Congenital GnRH deficiency (IHH). Eleven women with either IHH (n = 5) or Kallmann’s syndrome (n = 6), 17–39 yr old (mean: 26.1 yr), were selected on the basis of the following criteria: primary amenorrhea and absence of spontaneous pubertal development, normal cranial imaging of the hypothalamic-pituitary area, and normal basal and stimulated levels of other anterior pituitary hormones in response to iv insulin and TRH. All patients also had undergone a baseline frequent gonadotropin sampling study before pulsatile GnRH replacement, which confirmed the absence of pulsatile LH secretion. Patients were considered to have Kallmann’s syndrome if the above characteristics were accompanied by anosmia. In two IHH patients, FAS was measured in repeat cycles.

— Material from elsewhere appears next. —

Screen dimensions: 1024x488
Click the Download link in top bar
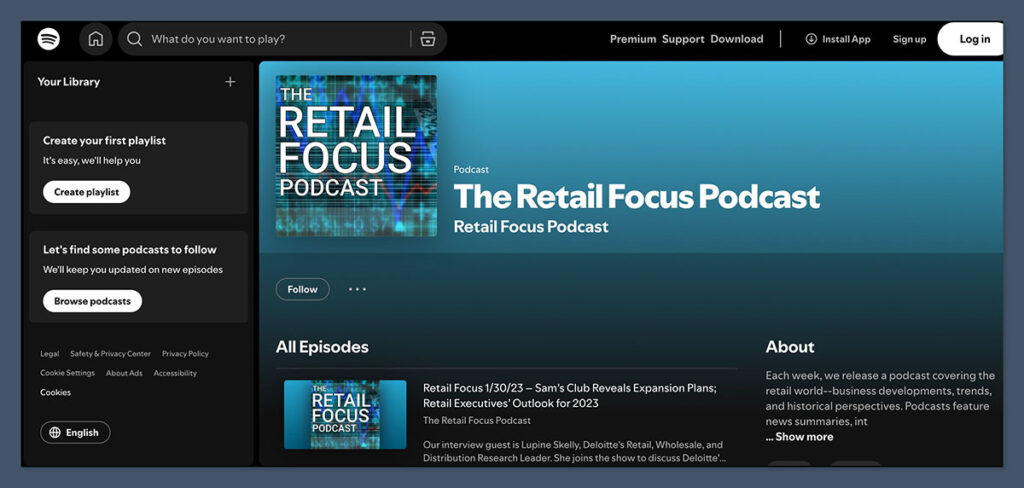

Acquired GnRH deficiency (AHH). Seven women (15–32 yr old, mean: 27.1 yr) with primary or secondary amenorrhea, associated with a history of hypothalamic and/or pituitary surgery and/or irradiation, were studied. Two patients had primary thyroid dysfunction with normal basal and stimulated TSH on replacement, whereas one patient presented, after radiation therapy, with tertiary hypothyroidism diagnosed by low T4 and normal TSH. These patients were included in this study because their FAS levels were not lower than women not receiving thyroid hormone replacement. Two patients had an elevated PRL level at the time of the study. One patient was taking corticosteroid replacement. All had normal basal and stimulated LH and FSH levels, in response to standard GnRH testing.

Hypothalamic amenorrhea (HA). Eight women (25–39 yr old, mean: 32 yr) with HA were selected on the basis of the following criteria: normo- or hypogonadotropic secondary amenorrhea of at least 6 months duration or primary amenorrhea with spontaneous breast development, absence of intensive exercise, no hirsutism or ovarian enlargement, no androgen excess and normal TSH and PRL levels.

All patients ovulated in response to pulsatile GnRH replacement. It was a first exposure to GnRH for 23 of the 26 patients. All had a body mass index (BMI) < 30 kg/m2 and > 18 kg/m2 and had not been exposed to sex steroids for at least 3 months before receiving GnRH. Partial results in 7 IHH or Kallmann’s, 6 AHH, and 8 HA patients have been included in previously published series (19, 20, 21, 22).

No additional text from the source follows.